Book Tells Story of Samford Graduate’s World War II Heroism
The story of the late Samford University alumnus Andrew Gerow Hodges’ heroism in World War II has been chronicled various times, including in a film documentary, but never in book form. Until now.
Hodges’ eldest son, Andrew “Gerry” Gerow Hodges Jr. has written about the dramatic events in Behind Nazi Lines: My Father’s Heroic Quest to Save 149 World War II POWs (Random House).
The book tells how the 1942 Samford graduate matched wits against the Nazi war machine to negotiate the release of Allied soldiers from prisoner of war camps in occupied France. It is a story of courage, determination and the importance that one person can have.
In researching for the book, Hodges encountered details he had not heard his father share.
“I saw how much drama was in the story and I saw my dad in a new way. I thought about my father and when he got the POW letter,” said Hodges, referring to a brief handwritten plea for help that local villagers smuggled out.
The note ultimately reached Allied officials who tapped Hodges to deliver needed supplies to the starving POWs. He later facilitated four prisoner exchanges that resulted in the liberation of 149 soldiers.
“My father made 15 trips through enemy lines by himself in a jeep. He came very close to getting shot,” said Hodges. “Dressed in a military-type uniform, he looked very much like a member of the military and could easily have been mistaken for a soldier.”
The elder Hodges joined the American Red Cross after a shoulder injury from his Samford football days kept him from military service. When he departed Birmingham for duty, he left behind his young wife, Mary Louise Shirley Hodges ‘43, and a toddler son, Gerry. The couple later had a second son, Gregory.

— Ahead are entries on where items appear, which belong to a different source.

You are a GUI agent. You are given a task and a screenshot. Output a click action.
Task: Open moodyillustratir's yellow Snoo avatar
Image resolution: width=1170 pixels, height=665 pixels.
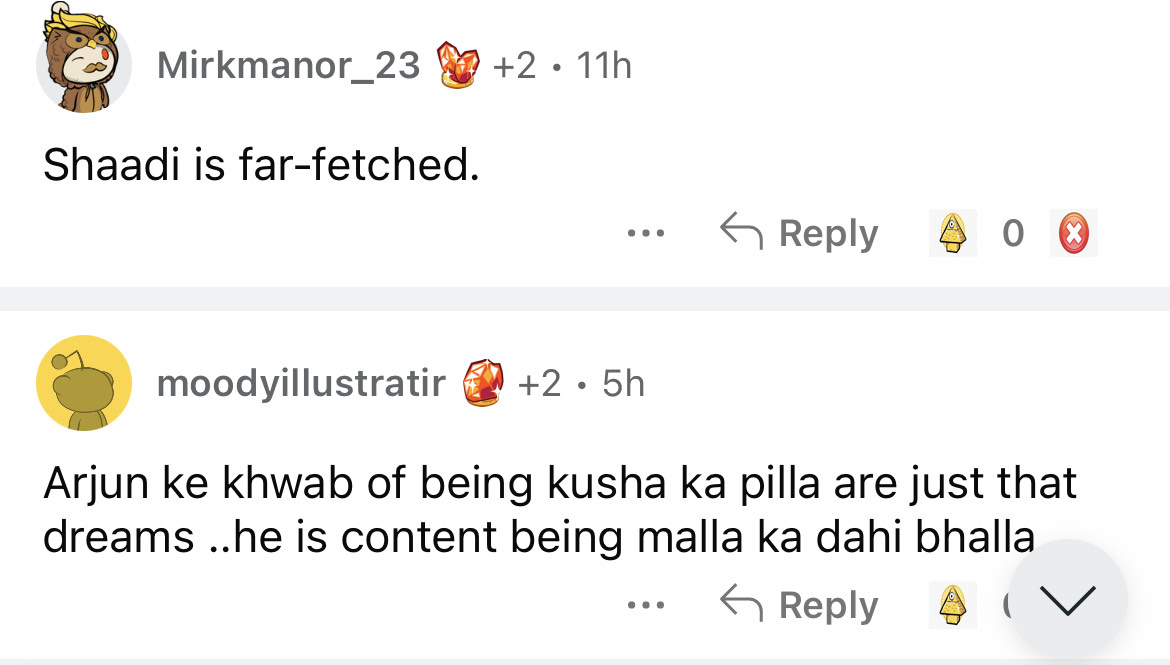pos(84,383)
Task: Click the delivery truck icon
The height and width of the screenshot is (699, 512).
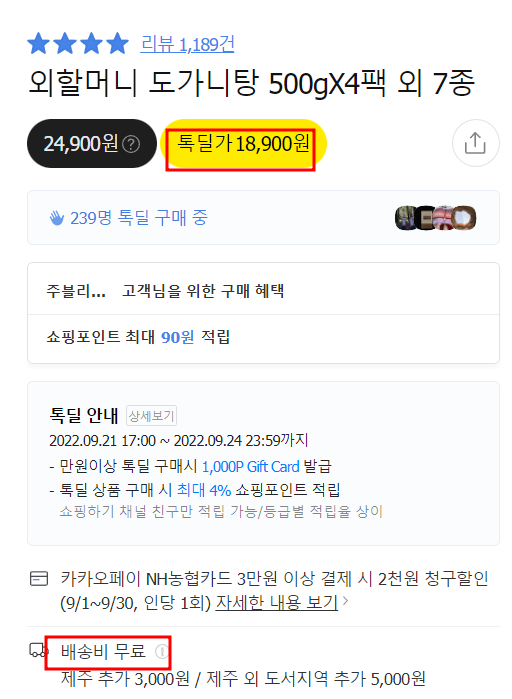Action: point(38,650)
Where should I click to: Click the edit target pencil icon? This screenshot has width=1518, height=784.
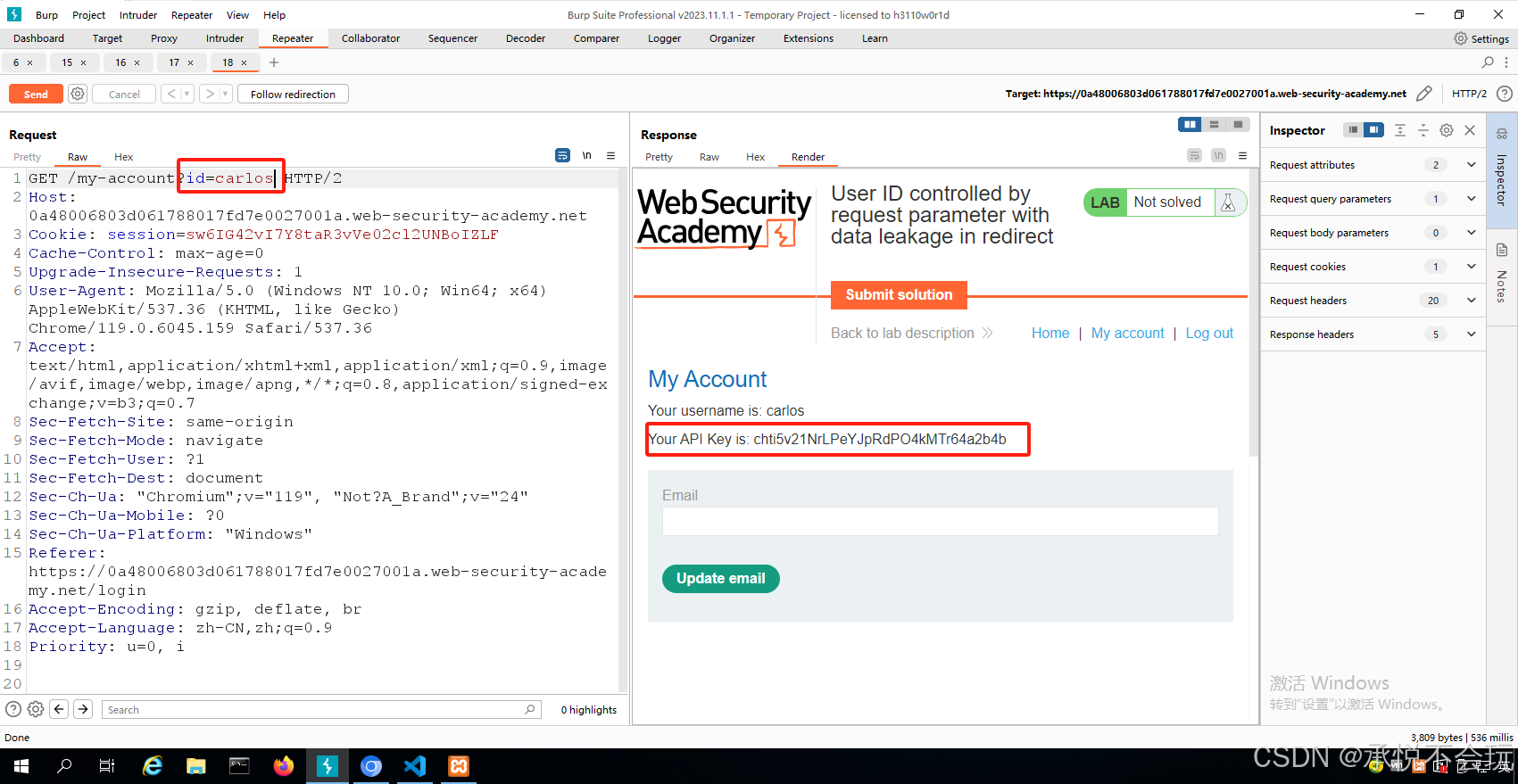pyautogui.click(x=1424, y=94)
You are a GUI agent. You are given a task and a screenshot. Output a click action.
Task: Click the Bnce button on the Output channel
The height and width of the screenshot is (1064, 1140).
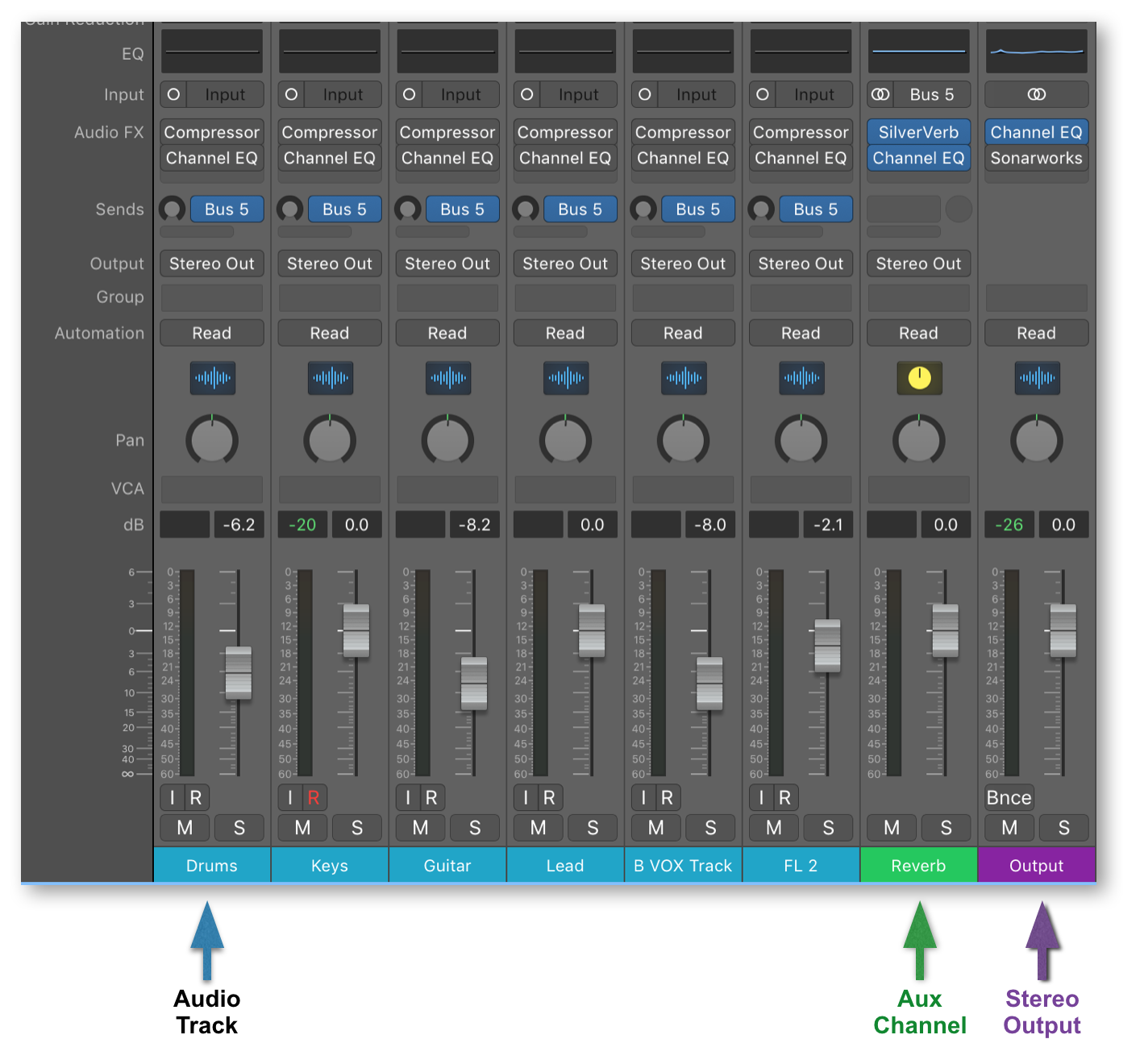pos(1009,797)

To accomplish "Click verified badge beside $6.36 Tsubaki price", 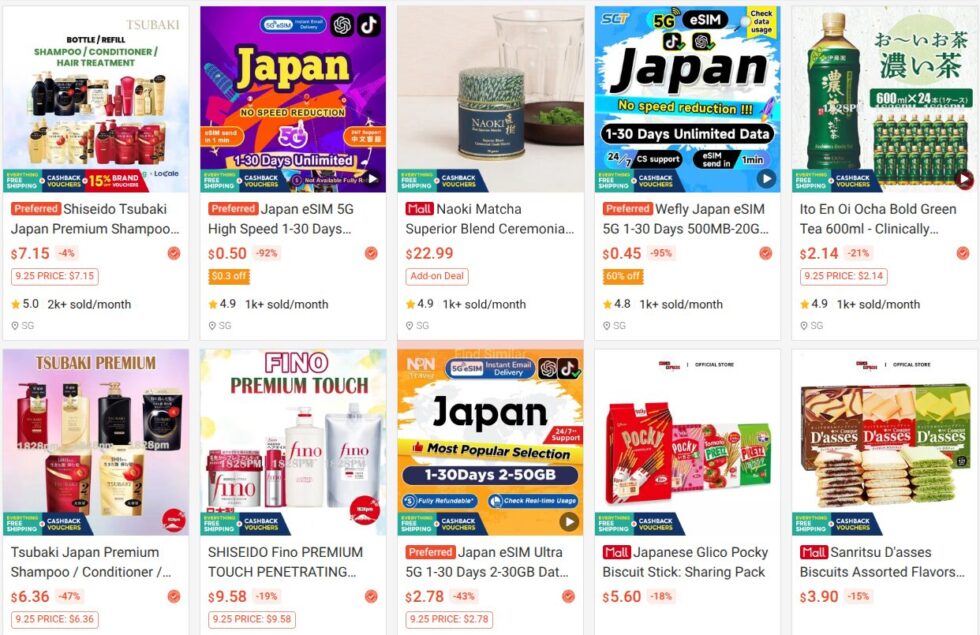I will [174, 596].
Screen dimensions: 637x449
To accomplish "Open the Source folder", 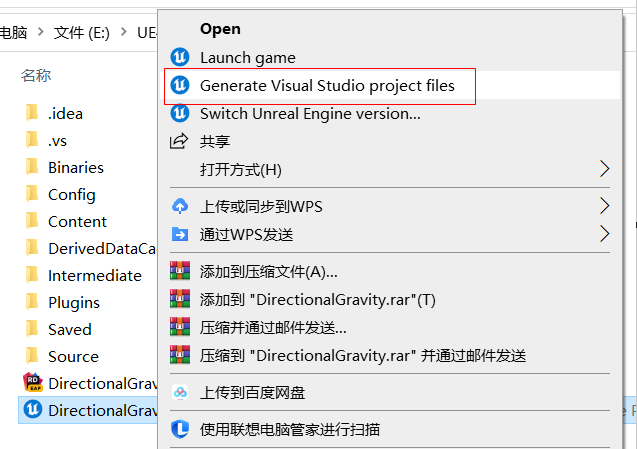I will 73,356.
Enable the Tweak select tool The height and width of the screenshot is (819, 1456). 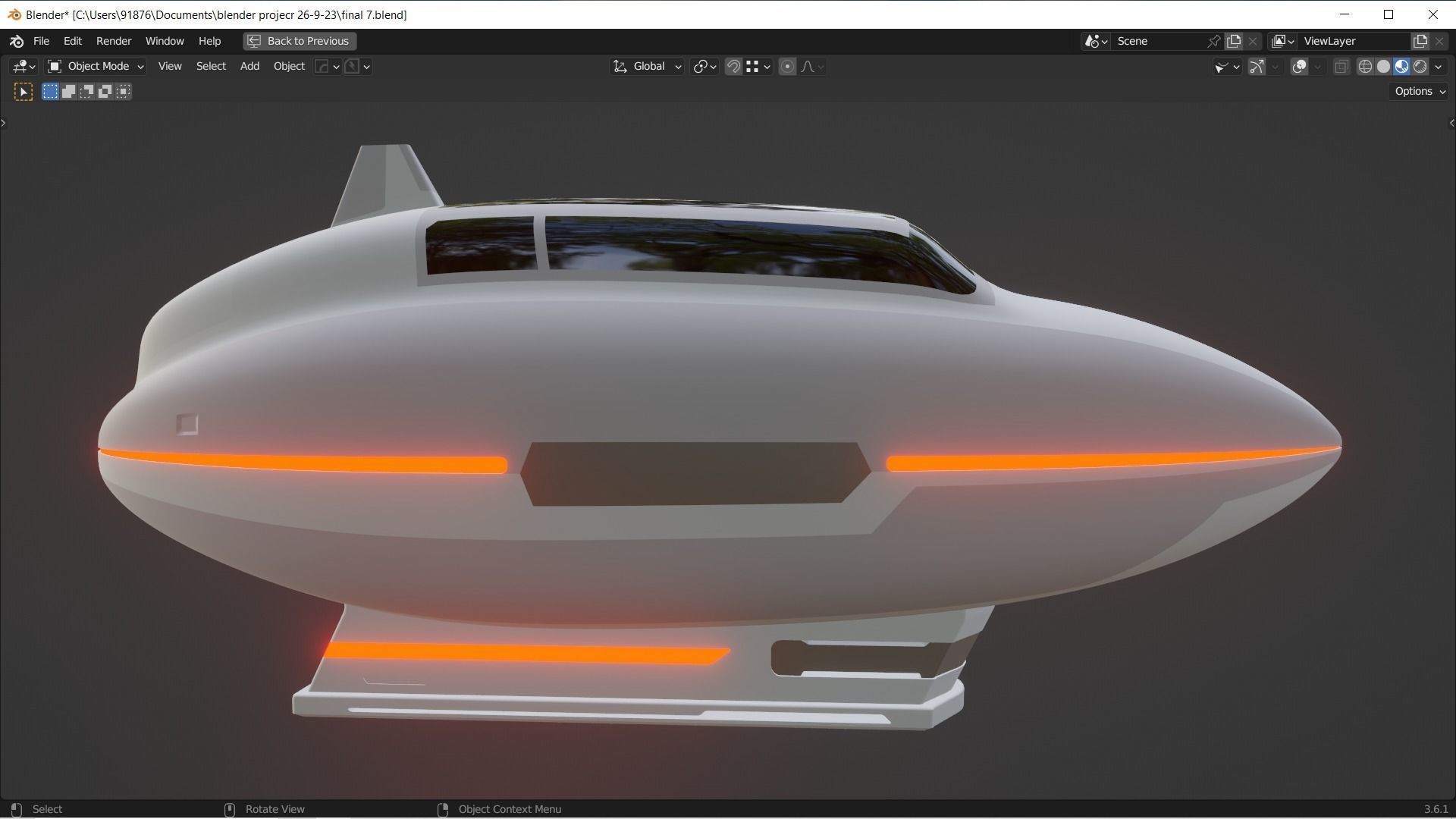[23, 91]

“Mother was a big help with the book,” Hodges said, citing her scrapbook and collection of love letters that his dad had written to her during the war. The book is dedicated to her.
After the Red Cross worker returned home in 1946, he rose to executive vice president with Liberty National Life Insurance Company and served as a member of the Samford board of trustees from 1962 until his death in 2005. He was chairman of the board in the early 1990s.
In November 2014, French citizens honored the 70th anniversary of his heroic actions by dedicating a plaque in his honor and naming a roundabout for him near Pornic, France, at the site of the second prisoner exchange.
A psychiatrist in private practice in Birmingham and the author of six other books on a variety of topics, Gerry Hodges was assisted on Behind Nazi Lines by Birmingham author Denise George.
“She blended the drama and made it flow,” he said of George, who helped put the story into a readable, narrative, nonfiction form. He also credits family friend and Samford board of trustee member H. Hobart Grooms Jr. with facilitating research and interest in the project.
The book portrays Hodges as a skilled and determined negotiator. In tense negotiations for the release of British soldier Michael Foot, Hodges convinced his adversaries to accept the release of one German soldier instead of five in exchange for Foot. “Dad said he was not going to leave without his man,” said Hodges. The episode was the subject of a 2002 video, For One English Officer.
Hodges and his father met many of the former POWs at a reunion hosted by Samford in 2002. “The reunion recreated the moment of their freedom, which was a happy moment,” he said, adding that few of the POWS had ever met his dad. “One man came up to dad and said he had been waiting 55 years to shake his hand,” Hodges said.
The book is available on amazon.com and at many major book dealers.